**PAGE EXTRACT**
Leadership theories are today very prominent in society, from business, to the military, and even within politics. This essay will look at Ernest Shackleton’s leadership style through differing theories of leadership. It will include a brief outline of Shackleton’s expedition, followed by the two main types of leadership which he displayed before then looking more in depth at how Shackleton led up until he reached elephant island through the interpersonal development of his men and the decisions he made as a leader.
Sir Ernest Henry Shackleton, was born on the 15th February 1874 and died on the 5th January 1922 and was an Anglo-Irish polar explorer. His first experience of the Polar Regions was as third officer on Captain Robert Falcon Scott's Discovery Expedition, 1901–04, from which he was sent home early on health grounds. Determined to make amends for this personal failure, he returned to Antarctica in 1907 as leader of the Nimrod Expedition. In January 1909 he and three companions made a southern march which established a record farthest South latitude from the South Pole, by far the closest convergence in exploration history up to that time.

**Listing from a pointing dataset**
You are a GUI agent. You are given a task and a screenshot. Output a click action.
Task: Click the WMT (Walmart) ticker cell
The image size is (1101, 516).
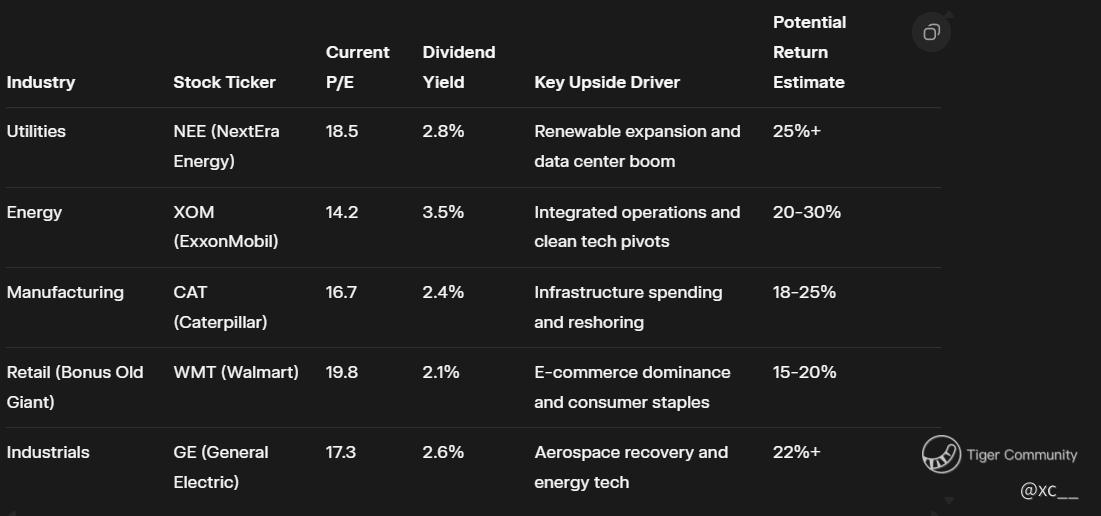point(236,372)
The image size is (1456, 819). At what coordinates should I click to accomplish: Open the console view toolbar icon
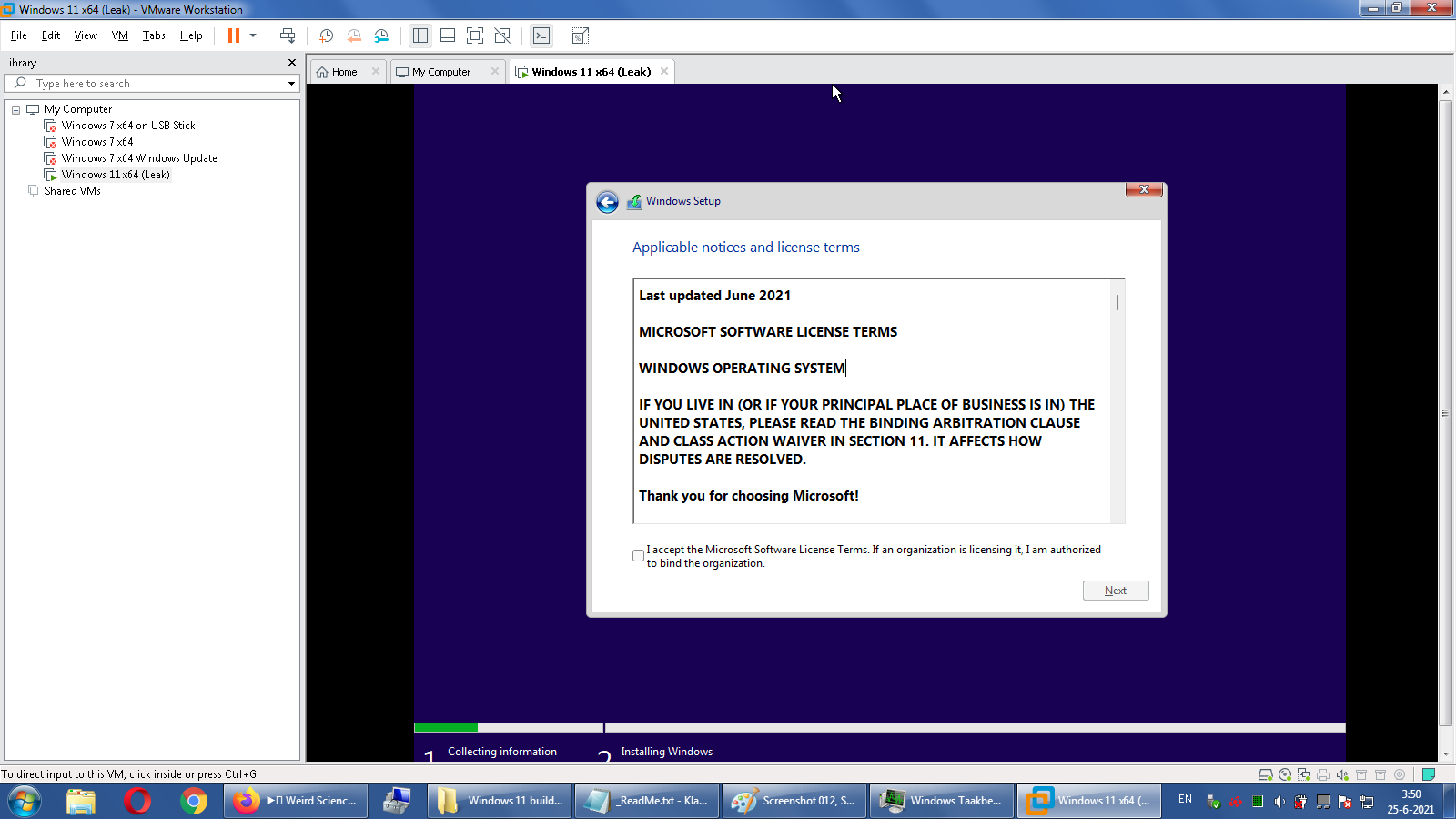541,35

**REQUESTS**
• 1. Output the passage of the Shackleton essay between "Leadership theories are" and "as a leader.", inclusive.
• 2. In the Shackleton essay, what position did Shackleton hold on Captain Robert Falcon Scott's Discovery Expedition?
Nothing in the listing is required.

**SOLUTION SET**
• 1.
Leadership theories are today very prominent in society, from business, to the military, and even within politics. This essay will look at Ernest Shackleton’s leadership style through differing theories of leadership. It will include a brief outline of Shackleton’s expedition, followed by the two main types of leadership which he displayed before then looking more in depth at how Shackleton led up until he reached elephant island through the interpersonal development of his men and the decisions he made as a leader.

• 2. He served as third officer.